[[ Study material, beginning ]]

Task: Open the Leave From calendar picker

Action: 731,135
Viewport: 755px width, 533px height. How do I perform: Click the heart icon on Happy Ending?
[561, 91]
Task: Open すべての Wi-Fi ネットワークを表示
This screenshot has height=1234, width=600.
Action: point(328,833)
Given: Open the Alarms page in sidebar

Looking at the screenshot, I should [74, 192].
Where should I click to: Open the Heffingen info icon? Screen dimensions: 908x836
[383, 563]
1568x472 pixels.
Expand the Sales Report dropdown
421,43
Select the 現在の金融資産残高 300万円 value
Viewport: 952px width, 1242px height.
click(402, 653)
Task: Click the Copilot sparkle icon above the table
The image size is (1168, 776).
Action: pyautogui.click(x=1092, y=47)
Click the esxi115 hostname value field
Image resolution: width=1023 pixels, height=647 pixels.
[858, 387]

[[ Study material, end ]]

What the task asks = In the data above, retype exactly and only the lines between the one holding "Task: Open すべての Wi-Fi ネットワークを表示" and the one holding "Task: Click the", inclusive.

Solution for this exercise =
Task: Open すべての Wi-Fi ネットワークを表示
This screenshot has height=1234, width=600.
Action: point(328,833)
Given: Open the Alarms page in sidebar

Looking at the screenshot, I should [74, 192].
Where should I click to: Open the Heffingen info icon? Screen dimensions: 908x836
[383, 563]
1568x472 pixels.
Expand the Sales Report dropdown
421,43
Select the 現在の金融資産残高 300万円 value
Viewport: 952px width, 1242px height.
click(402, 653)
Task: Click the Copilot sparkle icon above the table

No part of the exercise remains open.